Он даже не помнил, как добрался до собственной квартиры и теперь обнаружил себя лежавшим на полу около дорогущего кожаного дивана. Брюки его – тёмно-вишнёвые, какие ещё вчера блестели от филигранной глажки, теперь же смялись и выпачкались какой-то тёмной жидкостью.
Герман Макарович с трудом оторвал голову от пола, неизменно устланного ворсистым бежевым ковром, и с трудом разлепил глаза. Оказалось, что он ещё и по пояс голый… Всё перед его взором двоилось.
Еле разлепив и свои пересохшие губы, он высунул иссохший язык и попытался облизать их. Жажда впилась в него с неимоверной силой.
– Так, – протянул он, пытаясь привести мысли в порядок. – Я дома, уже неплохо.
Он с большим трудом принялся подниматься, перевалившись сначала на один бок. Затем встал на четвереньки и принялся восстанавливать в памяти картину вчерашнего вечера.
«Ага, – отозвалось у него в мозгах. – Судя по всему, выступление удалось».
И это ещё мягко сказано… Герман Макарович Жарковский играл в Театре Имени Юлии Галкиной. И играл блестяще! В месяц у него выходило по три спектакля, и каждый раз он собирал полный зал. Ему аплодировали, швыряли цветы на сцену…
Герман Макарович пребывал в полной уверенности, что приветствовал зритель именно его, хоть с ним на сцену выходили и иные артисты, но… Выдавать такие перфомансы не мог никто. Жарковский это знал точно!
Единственное, в чём была его слабость, это хороший и крепкий алкоголь. Уж любил он, как почти всякий творческий человек приложиться к бутылке, и ничего не мог с этим поделать.
«Имею право, – решил он. – Я не алкоголик, я артист!»
Пока он поднимался на ноги, свирепо борясь с головокружением и удесятерившейся тошнотой, Жарковский ещё раз сказал себе, что он не алкоголик.
«Конечно, – продолжал он рассуждать. – Я просто расслабляюсь. Ведь алкоголики, как всем умным людям известно, тратят на спиртное последние деньги… Все алкоголики нигде не работают… Все алкоголики постоянно думают о том, чтобы завязать!»
А он… А он!

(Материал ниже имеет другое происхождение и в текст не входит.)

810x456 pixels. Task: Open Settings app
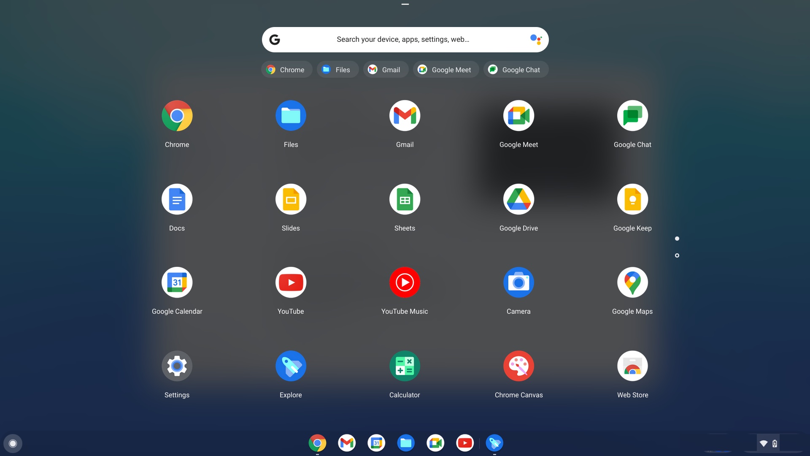(x=177, y=366)
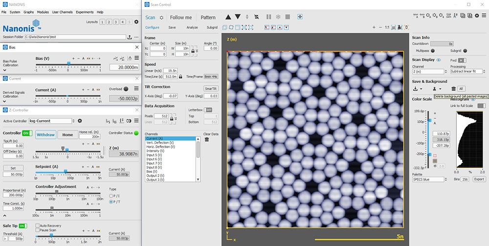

Был преуспевающим молодым артистом в роскошном театре… И хорошенькие дамочки частенько составляли ему компанию после этого в ресторанах.
– Деньги есть, работа есть, пить можно, – сказал он самому себе и пошёл на кухню.
При одной мысли о холодном стакане воды с лимоном у него засаднило горло, но он неотвратимо шёл к холодильнику.
Неизвестно, сколько же времени он преодолевал это расстояние, только в один момент он почувствовал, как зубы его стучат о гранённый стакан, как живительная вода затекает ему в горло и начинает свой путь до скрюченного измождённого желудка. Ему почти живо представилось, что не только желудок, но и поджелудочная, печень, почки, все они ждут живой воды, которая даст им спасение от выжигающих всё живое паров алкоголя.
В дверь зазвонили, и он выронил стакан. Тот с отчаянным лязгом шмякнулся на пол, но не разлетелся.
«Кого там ещё нелёгкая принесла?» – подумал Герман Макарович безотчётно.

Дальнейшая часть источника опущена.